Una evidencia salta a la vista: hay una agenda social que debe concretarse ya, para aquellos que se cansaron de esperar. Una agenda donde los temas que se han arrastrado por tanto tiempo en materia de salario mínimo, seguro de desempleo, previsión social, salud y enfermedades, educación y otros, se ejecuten ahora. Esa agenda será el nutriente político necesario para recuperar la confianza perdida entre ciudadanía y poder. Para hacerlo, hay recursos provenientes del aún bajo nivel de endeudamiento del Estado de Chile. La situación actual lo exige. Posteriormente, habrá que trabajar en una agenda de mediano plazo, que contemple -entre otros- un aumento paulatino de tributos a partir de cuatro o cinco años más, de manera paralela a las reformas profundas que la ciudadanía reclama.

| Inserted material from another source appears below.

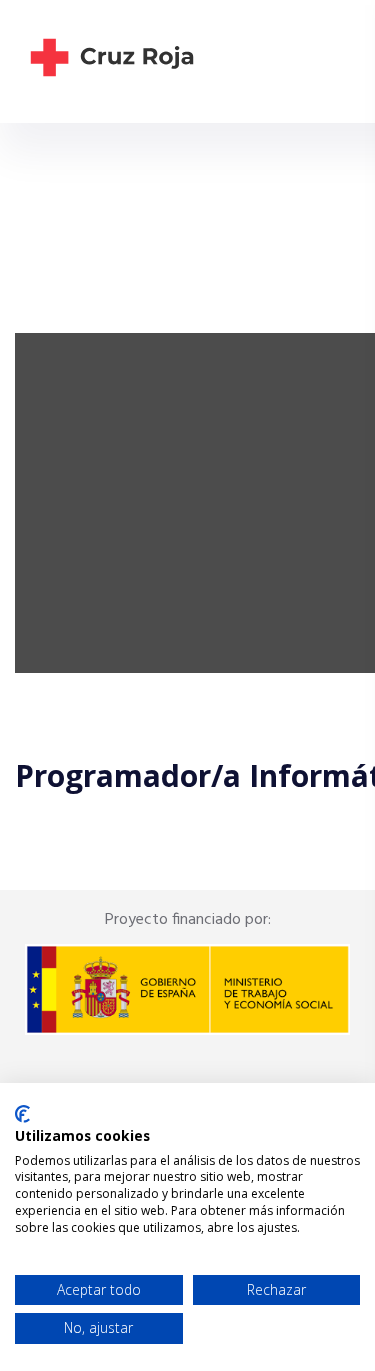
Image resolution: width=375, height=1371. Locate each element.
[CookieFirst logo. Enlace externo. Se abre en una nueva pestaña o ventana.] (22, 1114)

Pero podemos hacer algo más concreto y ligado directamente al rescate de la dignidad de los que tienen menos: devolverles el Impuesto al Valor Agregado, el IVA. Cabe reiterarlo, el 50% de los ingresos tributarios de Chile proviene del IVA, un impuesto que pagamos todos, hasta el más humilde, cuando compra un kilo de pan o un litro de leche. ¿Por qué no poner en marcha un sistema donde todo aquel que gane menos de $ 400.000 reciba mensualmente la devolución de lo que ha pagado por ese impuesto? Es difícil imaginar un tributo más regresivo, donde el más pobre, que usa casi la totalidad de sus ingresos para subsistir, deba por ello pagar un 19% al Fisco. Creo que en la agenda inmediata de un nuevo sistema tributario se debería contemplar con urgencia la devolución mensual de ese 19%, a través de, por ejemplo, una transferencia a la cuenta RUT. Ello tendría un efecto social y económico muy fuerte. Países como Costa Rica y Uruguay ya hacen algo similar; Reino Unido excluye a los mayores de 60 y a discapacitados; en Canadá se acumula como un crédito a usar en el sistema tributario. Entonces, podemos y debemos aprender de esas experiencias.

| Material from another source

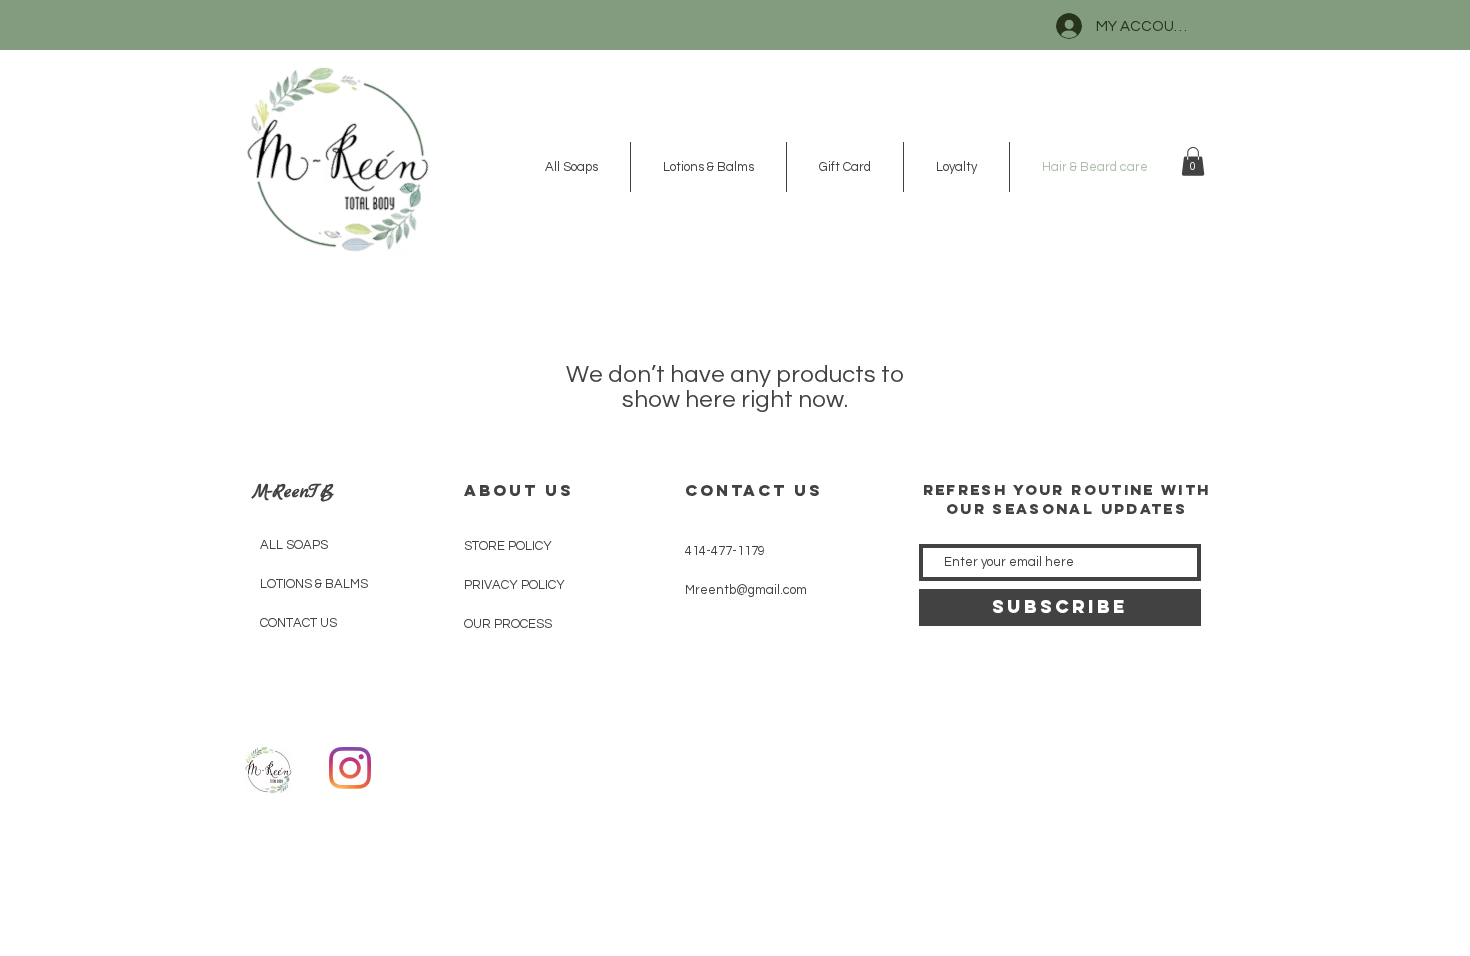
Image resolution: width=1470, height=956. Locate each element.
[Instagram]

Esta propuesta encierra un componente de dignidad. Un Estado que se preocupa de sus habitantes, sabe cuánto ganan y sabe por qué debe devolver ese impuesto a los más necesitados. Si se trata de recuperar confianzas, esta medida parece ser urgente. Se podría implementar de manera que, a partir del año 2020, quienes más lo necesitan empiecen a recibir la devolución del IVA. Se trata de crear certezas. Y esta idea, junto con otras, puede contribuir a dejar atrás los tiempos del miedo, de que Francisco no sienta que Chile le asusta.